### OBJECTIVE A
In the article on Yassin's killing, turn the paragraph beginning "Sheik Yassin was the spiritual leader of Hamas" into a short bulleted list that keeps its main facts.
### OBJECTIVE B
According to the article on Yassin's killing, where and in what year was Dr. Abdullah Azzam assassinated?
### OBJECTIVE C
From the article on Yassin's killing, duplicate the passage from "by Amer Jubran" to "from this murder?" word for word.

═════ SOURCE PASSAGE

What's Behind The Killing of Yassin?
by Amer Jubran
March 22, 2004
The assassination of Sheik Ahmad Yassin has become a dramatic event at the international level. Why him? Why now? How could Israel benefit from killing
a 67 year old crippled man by using a high-tech "Apache" helicopter, killing a man who was not hiding, who, despite previous attempts to assassinate him, attended to his daily life and routines for all to see? Who could benefit from this murder?
Sheik Yassin was the spiritual leader of Hamas. He guided the politics of Hamas, but he was also experienced in finding common ground and resolving issues with opposing sides. For example, he proposed numerous times for a halt on all attacks against civilians, both Palestinian and Israeli. He indicated clearly
that an Israeli withdrawal from Palestinian land occupied in 1967 could be a solution to the conflict if Israel accepted that Palestinian refugees could return to their land. He proposed a plan to maintain security, in cooperation with the Palestinian Authority, contingent upon Israeli withdrawal from Gaza. And, last summer, he approved a truce with Israel in response to the so-called Road Map "peace plan." Many in Hamas considered Yassin a pragmatist.
An indication of the importance of Hamas is the hostility and violence it inspires in the US and Israel. Evidence of this is the use of American attack helicopters and guided missiles to assassinate Hamas members and leadership, the US listing Hamas as an international terrorist organization, and pressure
by the US on its allies and client regimes to deal with Hamas as terrorist. This singling out has taken place even though Hamas never carried out a military or political action outside the boundaries of historic Palestine.
Why has Hamas been singled out? The answer is the Israeli-US blanket charge of "terrorism" -- Hamas is blamed with carrying out lethal attacks against Israeli innocents. But this answer ignores the entire Israeli occupation of Palestine, the long history of Israeli oppression and its consequences, and
the reality of the political shift in both the region and the rest of the world in favor of Hamas and the culture of resistance which Hamas exemplifies.
Hamas has its roots in the Muslim Brotherhood movement in the Arab World. During the sixties, seventies and eighties, the Palestine chapter of the Brotherhood focused a great deal on building a solid Muslim society, and very little on confronting the occupation. Palestinian public opinion reflected loyalty to
the Palestine Liberation Organization, which was divided among nationalists and leftists. The Brotherhood and the PLO showed little acceptance of each other. Often, they were in confrontation, to the point where Israel in the late seventies to mid eighties proposed to arm the Brotherhood. Israel saw a good opportunity to encourage a Palestinian civil war that would finish off whatever resistance was left after its invasion of Lebanon in 1982. To Israel, this would be an extension of Palestinian factional fighting in Tripoli in 1983. Israel started to target the base of Palestinians belonging to the PLO, and left the Brotherhood alone.
Historically, Israel has acted in accordance with the global strategy of the US to bend religious and political energies in the Arab and Muslim worlds toward opposition to "the communist threat." Afghanistan in the eighties was a clear example. Indeed, the Brotherhood drafted many volunteers into Afghanistan, one of whom became an important agent in supplying volunteers to the war -- Dr. Abdullah Azzam, who was a partner with Osama bin Laden during the war in Afghanistan and was assassinated there in 1988.

══════════
═════ INFORMATION SHOWN

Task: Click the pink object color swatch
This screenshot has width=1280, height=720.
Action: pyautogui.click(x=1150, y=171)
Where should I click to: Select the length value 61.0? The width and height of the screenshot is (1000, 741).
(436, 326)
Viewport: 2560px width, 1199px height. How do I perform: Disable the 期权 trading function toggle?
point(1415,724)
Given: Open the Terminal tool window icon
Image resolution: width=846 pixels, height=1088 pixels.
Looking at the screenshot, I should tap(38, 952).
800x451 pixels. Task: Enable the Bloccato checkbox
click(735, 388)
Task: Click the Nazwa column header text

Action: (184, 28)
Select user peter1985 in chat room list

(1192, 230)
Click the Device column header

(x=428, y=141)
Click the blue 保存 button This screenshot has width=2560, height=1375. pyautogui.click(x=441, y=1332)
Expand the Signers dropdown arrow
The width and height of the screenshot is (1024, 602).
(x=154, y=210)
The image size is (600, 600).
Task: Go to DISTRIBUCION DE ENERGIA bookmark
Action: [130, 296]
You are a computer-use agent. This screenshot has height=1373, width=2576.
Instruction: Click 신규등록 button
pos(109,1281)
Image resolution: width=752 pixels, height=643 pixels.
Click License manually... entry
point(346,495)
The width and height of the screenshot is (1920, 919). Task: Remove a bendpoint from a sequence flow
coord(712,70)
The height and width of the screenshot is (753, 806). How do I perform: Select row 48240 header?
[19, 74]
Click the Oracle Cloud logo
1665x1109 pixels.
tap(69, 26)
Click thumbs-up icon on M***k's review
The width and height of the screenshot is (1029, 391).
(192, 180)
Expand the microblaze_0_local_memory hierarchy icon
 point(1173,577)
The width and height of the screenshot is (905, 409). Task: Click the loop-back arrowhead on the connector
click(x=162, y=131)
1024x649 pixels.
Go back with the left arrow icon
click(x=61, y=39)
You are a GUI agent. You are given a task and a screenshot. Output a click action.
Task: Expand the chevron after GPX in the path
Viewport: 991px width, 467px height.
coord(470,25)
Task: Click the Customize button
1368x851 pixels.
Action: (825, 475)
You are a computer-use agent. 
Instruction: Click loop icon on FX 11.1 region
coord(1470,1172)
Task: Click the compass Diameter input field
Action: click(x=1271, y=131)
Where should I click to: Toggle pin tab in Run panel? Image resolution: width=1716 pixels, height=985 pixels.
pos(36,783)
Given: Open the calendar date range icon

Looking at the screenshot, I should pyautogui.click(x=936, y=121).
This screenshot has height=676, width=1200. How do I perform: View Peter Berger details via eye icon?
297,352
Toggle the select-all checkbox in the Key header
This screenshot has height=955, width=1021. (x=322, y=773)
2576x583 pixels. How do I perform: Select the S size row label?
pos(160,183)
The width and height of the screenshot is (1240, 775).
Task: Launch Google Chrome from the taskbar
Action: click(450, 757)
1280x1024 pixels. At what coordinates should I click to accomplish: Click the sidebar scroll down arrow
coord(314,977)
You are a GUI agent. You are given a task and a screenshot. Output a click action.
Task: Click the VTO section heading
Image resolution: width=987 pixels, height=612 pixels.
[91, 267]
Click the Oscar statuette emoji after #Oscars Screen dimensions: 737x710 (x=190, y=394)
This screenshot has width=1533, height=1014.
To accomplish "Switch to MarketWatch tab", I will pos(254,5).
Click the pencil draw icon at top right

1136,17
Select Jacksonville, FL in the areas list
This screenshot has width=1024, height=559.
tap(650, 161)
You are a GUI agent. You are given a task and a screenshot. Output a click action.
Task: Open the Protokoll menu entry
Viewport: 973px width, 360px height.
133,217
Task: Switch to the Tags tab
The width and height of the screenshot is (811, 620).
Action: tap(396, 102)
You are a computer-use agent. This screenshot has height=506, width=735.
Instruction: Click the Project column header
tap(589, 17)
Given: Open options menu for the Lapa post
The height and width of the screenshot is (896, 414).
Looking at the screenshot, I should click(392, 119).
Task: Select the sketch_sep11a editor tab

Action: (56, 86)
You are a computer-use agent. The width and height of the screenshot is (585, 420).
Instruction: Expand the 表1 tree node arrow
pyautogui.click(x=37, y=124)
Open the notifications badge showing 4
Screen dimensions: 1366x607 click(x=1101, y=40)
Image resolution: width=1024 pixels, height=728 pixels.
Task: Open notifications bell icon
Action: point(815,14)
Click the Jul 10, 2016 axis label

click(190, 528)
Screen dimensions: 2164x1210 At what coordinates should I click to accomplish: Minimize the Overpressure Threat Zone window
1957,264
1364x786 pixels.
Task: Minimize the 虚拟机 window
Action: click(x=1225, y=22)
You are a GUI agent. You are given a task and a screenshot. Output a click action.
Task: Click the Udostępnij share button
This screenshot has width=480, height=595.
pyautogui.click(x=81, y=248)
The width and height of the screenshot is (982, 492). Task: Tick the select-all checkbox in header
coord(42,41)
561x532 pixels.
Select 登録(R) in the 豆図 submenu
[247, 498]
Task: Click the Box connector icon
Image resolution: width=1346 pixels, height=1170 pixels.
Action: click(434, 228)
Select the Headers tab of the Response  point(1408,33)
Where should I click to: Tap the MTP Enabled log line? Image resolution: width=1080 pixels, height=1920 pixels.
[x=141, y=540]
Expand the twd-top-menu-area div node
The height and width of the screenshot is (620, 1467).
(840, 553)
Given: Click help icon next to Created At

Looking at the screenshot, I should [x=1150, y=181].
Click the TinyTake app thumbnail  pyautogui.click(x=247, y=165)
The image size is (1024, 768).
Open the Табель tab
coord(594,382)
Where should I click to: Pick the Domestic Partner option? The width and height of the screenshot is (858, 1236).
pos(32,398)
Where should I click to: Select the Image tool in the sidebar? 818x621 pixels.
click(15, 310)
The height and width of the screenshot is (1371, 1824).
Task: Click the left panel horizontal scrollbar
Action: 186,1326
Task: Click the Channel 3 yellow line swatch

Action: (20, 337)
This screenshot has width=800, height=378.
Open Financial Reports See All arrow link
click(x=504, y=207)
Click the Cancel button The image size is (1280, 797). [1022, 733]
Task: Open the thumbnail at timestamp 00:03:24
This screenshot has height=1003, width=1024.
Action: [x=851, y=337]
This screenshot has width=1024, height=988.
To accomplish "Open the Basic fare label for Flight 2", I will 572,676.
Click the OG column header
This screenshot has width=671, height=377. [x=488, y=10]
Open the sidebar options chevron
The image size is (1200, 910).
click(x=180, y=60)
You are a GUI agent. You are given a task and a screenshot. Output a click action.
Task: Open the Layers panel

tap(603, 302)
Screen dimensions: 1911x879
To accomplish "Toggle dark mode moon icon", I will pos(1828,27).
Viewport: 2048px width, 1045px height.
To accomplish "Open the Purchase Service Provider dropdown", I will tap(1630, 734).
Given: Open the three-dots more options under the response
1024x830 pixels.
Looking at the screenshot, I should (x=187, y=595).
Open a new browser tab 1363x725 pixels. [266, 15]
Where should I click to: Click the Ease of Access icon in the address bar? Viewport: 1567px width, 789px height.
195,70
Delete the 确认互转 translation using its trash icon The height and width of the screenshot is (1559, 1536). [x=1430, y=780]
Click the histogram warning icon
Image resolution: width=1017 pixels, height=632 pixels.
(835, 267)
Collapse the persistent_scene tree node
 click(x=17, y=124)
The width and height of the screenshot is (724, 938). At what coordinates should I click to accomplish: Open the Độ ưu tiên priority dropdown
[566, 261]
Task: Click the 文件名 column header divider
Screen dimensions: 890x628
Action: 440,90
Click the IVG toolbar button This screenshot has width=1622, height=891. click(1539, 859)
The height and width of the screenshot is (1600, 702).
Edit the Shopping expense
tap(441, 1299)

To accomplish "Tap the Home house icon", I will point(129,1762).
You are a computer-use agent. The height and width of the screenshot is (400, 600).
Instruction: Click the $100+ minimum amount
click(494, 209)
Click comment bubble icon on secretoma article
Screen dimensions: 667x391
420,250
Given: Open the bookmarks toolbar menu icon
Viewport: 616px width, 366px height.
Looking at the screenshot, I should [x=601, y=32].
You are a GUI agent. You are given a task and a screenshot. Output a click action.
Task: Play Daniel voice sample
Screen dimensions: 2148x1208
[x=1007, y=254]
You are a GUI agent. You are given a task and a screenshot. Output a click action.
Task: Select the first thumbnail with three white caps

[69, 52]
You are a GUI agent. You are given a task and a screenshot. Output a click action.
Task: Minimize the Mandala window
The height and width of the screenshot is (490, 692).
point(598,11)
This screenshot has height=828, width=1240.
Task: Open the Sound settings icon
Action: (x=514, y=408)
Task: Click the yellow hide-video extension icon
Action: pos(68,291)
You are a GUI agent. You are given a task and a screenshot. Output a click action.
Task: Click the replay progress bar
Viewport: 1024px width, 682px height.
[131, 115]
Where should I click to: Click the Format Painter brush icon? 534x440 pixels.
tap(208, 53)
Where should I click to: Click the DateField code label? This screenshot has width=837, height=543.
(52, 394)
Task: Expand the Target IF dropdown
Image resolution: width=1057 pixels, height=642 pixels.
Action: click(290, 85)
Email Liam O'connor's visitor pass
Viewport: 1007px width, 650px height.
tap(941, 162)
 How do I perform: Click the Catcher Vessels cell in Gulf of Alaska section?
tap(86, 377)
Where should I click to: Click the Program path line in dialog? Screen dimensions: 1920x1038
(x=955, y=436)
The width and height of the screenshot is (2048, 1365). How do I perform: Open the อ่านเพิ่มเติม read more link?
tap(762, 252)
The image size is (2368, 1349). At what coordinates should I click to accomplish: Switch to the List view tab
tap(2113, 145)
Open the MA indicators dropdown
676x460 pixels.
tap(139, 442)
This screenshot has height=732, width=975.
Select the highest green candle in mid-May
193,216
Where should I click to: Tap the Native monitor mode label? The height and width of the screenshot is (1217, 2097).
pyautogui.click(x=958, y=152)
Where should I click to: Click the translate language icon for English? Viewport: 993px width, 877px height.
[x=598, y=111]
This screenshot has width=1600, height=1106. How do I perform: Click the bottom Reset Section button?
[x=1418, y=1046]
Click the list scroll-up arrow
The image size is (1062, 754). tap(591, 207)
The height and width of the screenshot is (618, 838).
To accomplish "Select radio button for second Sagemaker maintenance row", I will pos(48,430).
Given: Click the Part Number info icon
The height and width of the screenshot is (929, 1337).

══════════

### WRITTEN SOLUTION A
- Yassin was the spiritual leader of Hamas and guided its politics. He was also experienced in finding common ground with opposing sides.
- He proposed many times that all attacks on civilians, both Palestinian and Israeli, be halted.
- He said that Israeli withdrawal from Palestinian land occupied in 1967 could solve the conflict if Israel accepted the return of Palestinian refugees.
- He proposed a security plan with the Palestinian Authority, contingent on Israeli withdrawal from Gaza.
- Last summer he approved a truce with Israel in response to the Road Map "peace plan."
- Many in Hamas considered him a pragmatist.

### WRITTEN SOLUTION B
He was assassinated in Afghanistan in 1988.

### WRITTEN SOLUTION C
by Amer Jubran
March 22, 2004
The assassination of Sheik Ahmad Yassin has become a dramatic event at the international level. Why him? Why now? How could Israel benefit from killing
a 67 year old crippled man by using a high-tech "Apache" helicopter, killing a man who was not hiding, who, despite previous attempts to assassinate him, attended to his daily life and routines for all to see? Who could benefit from this murder?